▶ [Text section]
Dzyanis Ivashyn, a Hrodna-based journalist contributing to Informnapalm OSINT community and the Novy Chas newspaper, was detained on March, 12. On the same day, the officers of the Belarusian State Security Committee (KGB) raided his flat in Hrodna as well as his parents’ place. A few days later, Ivashyn was accused under Art. 365 of the Criminal Code (‘interference in a police officer’s activity’).
On the back of post-election protests in Belarus, Novy Chas published the investigative report by Ivashyn in which he said that a number of former soldiers of the Ukrainian special forces unit Berkut were taking part in the brutal crackdown on Belarusian protesters. In 2014, pro-Yanukovych Berkut riot police were tainted by killings and torture of Euromaidan defenders. When the unit was disbanded, many Berkutters fled to Russia and Belarus, where some of them were spotted in dispersing peaceful rallies, Ivashyn stated.
On March 24, the Belarusian human rights community recognised him as a political prisoner. According to human rights defenders, Ivashyn’s actions were a non-violent exercise of the freedom to seek and disseminate information, which falls under the protection of Art. 19 of the ICCPR and cannot be classified as ‘influencing a police officer’ in order to ‘change the nature of his lawful activities’.

▶ [Items]

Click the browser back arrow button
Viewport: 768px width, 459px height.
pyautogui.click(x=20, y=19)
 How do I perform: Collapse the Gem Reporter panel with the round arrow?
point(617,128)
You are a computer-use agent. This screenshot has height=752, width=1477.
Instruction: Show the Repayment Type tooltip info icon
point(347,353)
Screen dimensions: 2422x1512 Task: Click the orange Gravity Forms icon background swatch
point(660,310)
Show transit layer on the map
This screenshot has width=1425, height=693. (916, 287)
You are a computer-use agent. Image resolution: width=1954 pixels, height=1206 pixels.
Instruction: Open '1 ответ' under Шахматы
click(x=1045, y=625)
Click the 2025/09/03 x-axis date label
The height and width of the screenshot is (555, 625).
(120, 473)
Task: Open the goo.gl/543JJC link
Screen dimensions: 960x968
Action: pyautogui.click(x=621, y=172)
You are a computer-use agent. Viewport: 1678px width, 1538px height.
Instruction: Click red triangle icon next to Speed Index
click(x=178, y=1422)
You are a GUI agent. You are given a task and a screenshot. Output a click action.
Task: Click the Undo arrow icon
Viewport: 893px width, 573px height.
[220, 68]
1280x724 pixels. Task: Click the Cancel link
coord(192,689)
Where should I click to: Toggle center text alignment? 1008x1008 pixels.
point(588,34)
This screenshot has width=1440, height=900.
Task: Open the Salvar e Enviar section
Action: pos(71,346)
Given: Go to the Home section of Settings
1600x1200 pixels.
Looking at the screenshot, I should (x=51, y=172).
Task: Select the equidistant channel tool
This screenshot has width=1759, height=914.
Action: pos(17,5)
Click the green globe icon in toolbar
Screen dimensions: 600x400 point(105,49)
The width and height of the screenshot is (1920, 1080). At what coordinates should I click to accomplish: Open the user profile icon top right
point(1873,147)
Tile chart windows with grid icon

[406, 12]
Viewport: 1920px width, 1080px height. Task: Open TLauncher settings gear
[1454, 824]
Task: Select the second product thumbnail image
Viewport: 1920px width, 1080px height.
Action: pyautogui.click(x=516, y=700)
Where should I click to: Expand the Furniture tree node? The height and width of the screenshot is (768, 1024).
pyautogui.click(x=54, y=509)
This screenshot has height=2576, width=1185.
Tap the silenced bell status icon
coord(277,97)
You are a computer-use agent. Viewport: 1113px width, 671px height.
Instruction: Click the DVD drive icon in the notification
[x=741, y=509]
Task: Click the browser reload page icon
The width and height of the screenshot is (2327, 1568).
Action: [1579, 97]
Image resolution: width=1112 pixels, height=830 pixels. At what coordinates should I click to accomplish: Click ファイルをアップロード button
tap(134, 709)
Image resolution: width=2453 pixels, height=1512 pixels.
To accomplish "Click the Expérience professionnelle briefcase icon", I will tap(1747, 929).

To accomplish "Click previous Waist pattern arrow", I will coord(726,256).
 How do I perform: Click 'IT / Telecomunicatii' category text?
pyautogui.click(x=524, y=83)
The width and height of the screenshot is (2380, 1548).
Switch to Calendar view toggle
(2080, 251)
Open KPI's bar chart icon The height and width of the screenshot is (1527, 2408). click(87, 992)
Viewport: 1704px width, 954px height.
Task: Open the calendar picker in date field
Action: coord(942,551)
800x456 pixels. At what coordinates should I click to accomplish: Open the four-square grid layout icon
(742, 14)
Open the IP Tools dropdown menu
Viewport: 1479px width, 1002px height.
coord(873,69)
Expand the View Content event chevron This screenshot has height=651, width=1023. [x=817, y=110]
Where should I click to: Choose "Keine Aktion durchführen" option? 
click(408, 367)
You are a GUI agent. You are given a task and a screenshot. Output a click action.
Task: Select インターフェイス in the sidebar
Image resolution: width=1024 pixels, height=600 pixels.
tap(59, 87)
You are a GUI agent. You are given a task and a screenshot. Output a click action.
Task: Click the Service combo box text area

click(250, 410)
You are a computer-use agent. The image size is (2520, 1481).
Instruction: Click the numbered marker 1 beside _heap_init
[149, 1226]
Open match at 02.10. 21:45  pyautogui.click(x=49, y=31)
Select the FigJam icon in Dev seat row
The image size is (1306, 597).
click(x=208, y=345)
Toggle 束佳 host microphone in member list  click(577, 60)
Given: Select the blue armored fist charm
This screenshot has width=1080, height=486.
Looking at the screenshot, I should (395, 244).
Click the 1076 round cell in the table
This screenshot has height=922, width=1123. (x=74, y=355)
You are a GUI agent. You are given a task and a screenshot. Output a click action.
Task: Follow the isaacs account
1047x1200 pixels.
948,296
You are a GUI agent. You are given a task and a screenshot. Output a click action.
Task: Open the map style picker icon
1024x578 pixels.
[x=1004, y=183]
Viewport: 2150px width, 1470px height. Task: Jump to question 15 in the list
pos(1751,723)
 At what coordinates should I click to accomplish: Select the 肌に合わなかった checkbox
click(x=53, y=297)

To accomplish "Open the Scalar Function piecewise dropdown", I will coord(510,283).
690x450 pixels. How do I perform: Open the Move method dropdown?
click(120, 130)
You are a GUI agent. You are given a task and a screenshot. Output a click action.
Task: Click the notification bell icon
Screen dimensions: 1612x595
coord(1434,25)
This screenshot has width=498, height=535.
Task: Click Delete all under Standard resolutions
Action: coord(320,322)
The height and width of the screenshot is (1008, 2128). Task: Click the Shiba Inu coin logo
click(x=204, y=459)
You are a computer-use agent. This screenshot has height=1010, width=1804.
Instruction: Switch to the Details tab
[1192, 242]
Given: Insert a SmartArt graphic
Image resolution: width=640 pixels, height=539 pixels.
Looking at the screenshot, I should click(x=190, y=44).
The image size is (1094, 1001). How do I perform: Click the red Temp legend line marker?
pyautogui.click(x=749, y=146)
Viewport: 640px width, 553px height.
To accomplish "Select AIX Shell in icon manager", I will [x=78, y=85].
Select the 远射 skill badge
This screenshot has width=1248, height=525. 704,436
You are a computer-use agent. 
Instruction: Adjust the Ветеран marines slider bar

▶ [Given task A] List every date or year that the Ivashyn passage mentions.
▶ [Given task B]
Do these statements agree with the Ivashyn passage? Answer yes or no for each, quoting the words that decide it.
(i) KGB officers searched Ivashyn's parents' home as well as his own.
(ii) Ivashyn was charged under Art. 19 of the ICCPR.
(iii) Ivashyn was recognized as a political prisoner on the day of his detention.

▶ [Expected answer A]
- March 12
- 2014
- March 24

▶ [Expected answer B]
(i) Yes: "raided his flat in Hrodna as well as his parents’ place"
(ii) No: "Ivashyn was accused under Art. 365 of the Criminal Code"
(iii) No: "On March 24, the Belarusian human rights community recognised him as a political prisoner"